C’est également ce que nous constatons chaque jour dans les services. Et c’est tant mieux. Car défendre la laïcité, ce n’est pas brandir un interdit, c’est garantir à chacune et chacun les mêmes droits, les mêmes devoirs, dans le respect de tous.
Martin Pasero
Mise à jour du guide de déontologie applicable aux élus et agents de la MEL
La mise à jour du guide de déontologie est une initiative que nous saluons. Elle permet une lecture plus claire des textes en vigueur, recentrés autour des évolutions législatives et jurisprudentielles récentes. C’est un document utile, accessible, qui peut renforcer la connaissance des règles encadrant nos missions.
Mais à la lecture attentive de cette nouvelle version, plusieurs éléments appellent à la vigilance. Et en tant qu’élu·es CGT, nous ne pouvons rester silencieux face à certaines orientations sémantiques et omissions préoccupantes.
Responsabilité, diligence et loyauté : un vocabulaire qui en dit long
Dès le paragraphe 1.1 de la première partie, le titre, « Responsabilités, diligence et loyauté », donne le ton. Et il ne peut que nous alerter.
Car nous défendons une vision forte du statut de la fonction publique : le fonctionnaire est un citoyen, pas un sujet.
La loyauté, telle qu’énoncée ici, manque cruellement de définition. De quoi parle-t-on ? De fidélité aveugle à la hiérarchie ? D’une obligation morale déconnectée de l’intérêt général ? Pour un contractuel, un agent précaire ou un fonctionnaire soumis demain à la logique du mérite, cette notion peut vite devenir un instrument de contrôle idéologique.
Quant au terme « diligence », il étonne encore davantage. Introduit sans explication claire – et utilisé à peine deux fois dans le document – il évoque davantage les logiques de management privé que les valeurs du service public. Si l’on entend par là le soin apporté à l’exécution des missions, soit. Mais si on glisse vers une injonction à l’empressement permanent, on sort du cadre du service public pour entrer dans celui de la productivité à tout prix.
Même certains collègues d’autres organisations syndicales ont fait part de leurs doutes en amont.
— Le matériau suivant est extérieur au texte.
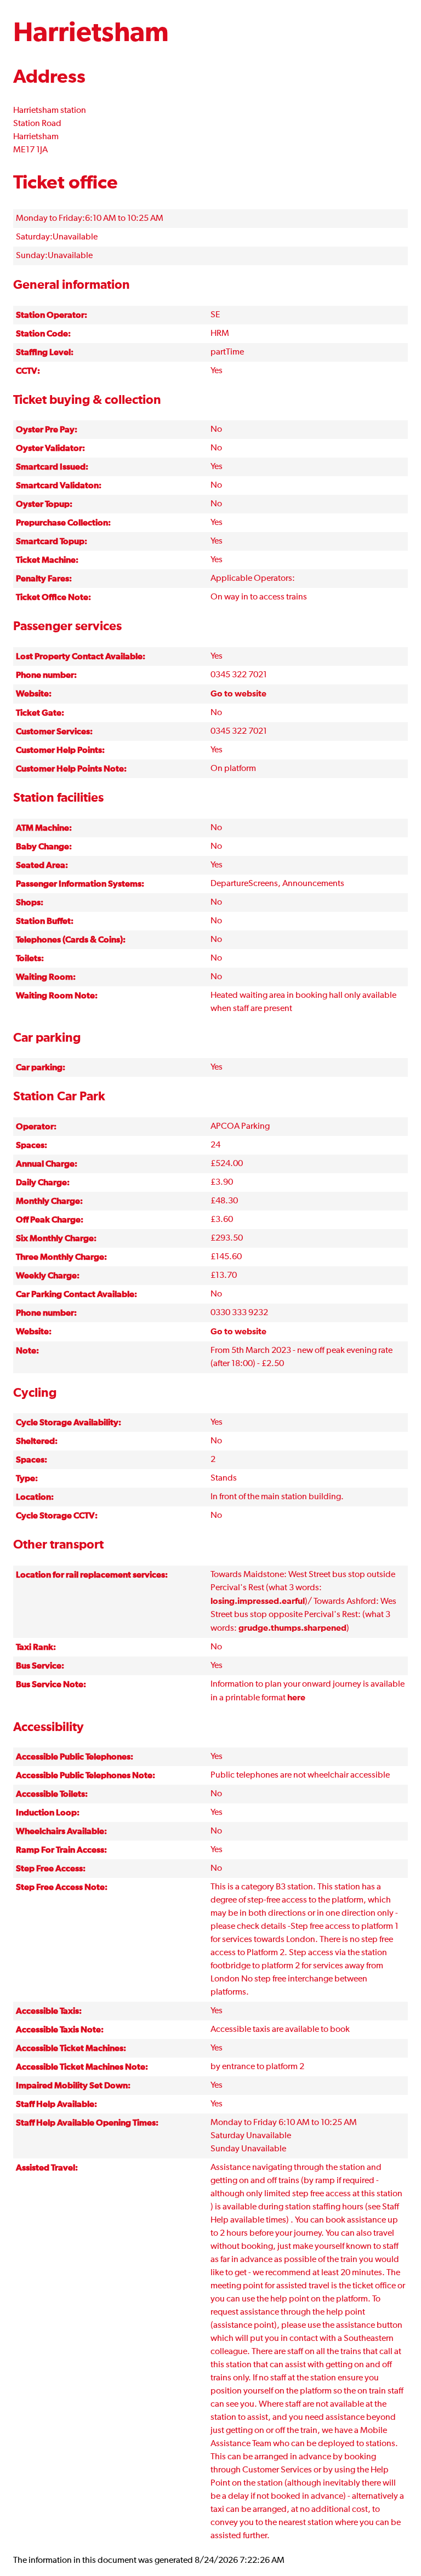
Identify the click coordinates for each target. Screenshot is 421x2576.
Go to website (238, 693)
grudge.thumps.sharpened (292, 1628)
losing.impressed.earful (257, 1601)
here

Et les droits des agents, dans tout ça ?
Un autre oubli majeur du guide est le déséquilibre flagrant entre les devoirs des agents et leurs droits. Où sont les chapitres sur le droit d’expression, la protection du lanceur d’alerte, ou encore les garanties fondamentales du statut ?
Cette absence n’est pas neutre. Elle nourrit une vision unilatérale des agents publics, vus uniquement comme des exécutants tenus à une exemplarité sans contrepartie.
Or, dans le service public, les droits et les devoirs sont indissociables. L’un ne va pas sans l’autre. Et c’est justement cette articulation qui donne sens à notre engagement professionnel.
Des moyens à la hauteur de l’ambition ?
Enfin, cette présentation fut l’occasion d’aborder la question des moyens alloués à la mission de déontologie. Vous annoncez des formations internes pour mieux diffuser les règles. C’est une bonne chose, mais quelles modalités sont prévues ? Quand auront-elles lieu ? Qui les animera ? Et surtout, aurez vous les ressources suffisantes pour assurer à la fois le suivi des saisines et l’animation de ces formations ?
La question de l’externalisation des dossiers mérite également des précisions : comment s’articule-t-elle avec le suivi en interne ? Pourquoi ne pas inclure ces éléments dans le guide, tout comme les délais de traitement, qui figurent dans d’autres supports, mais sont absents ici ?
Pour un guide réellement protecteur
Ce guide a le mérite d’exister et d’évoluer. Mais pour qu’il soit un outil d’information et de protection, et non de mise au pas, il doit respecter un équilibre fondamental : celui des droits et des devoirs, des valeurs du service public et des réalités vécues par les agents.
À la CGT, nous resterons vigilants à ce que les évolutions sémantiques ne masquent pas des reculs politiques. Et nous continuerons à défendre une fonction publique fondée sur l’émancipation, pas sur la soumission.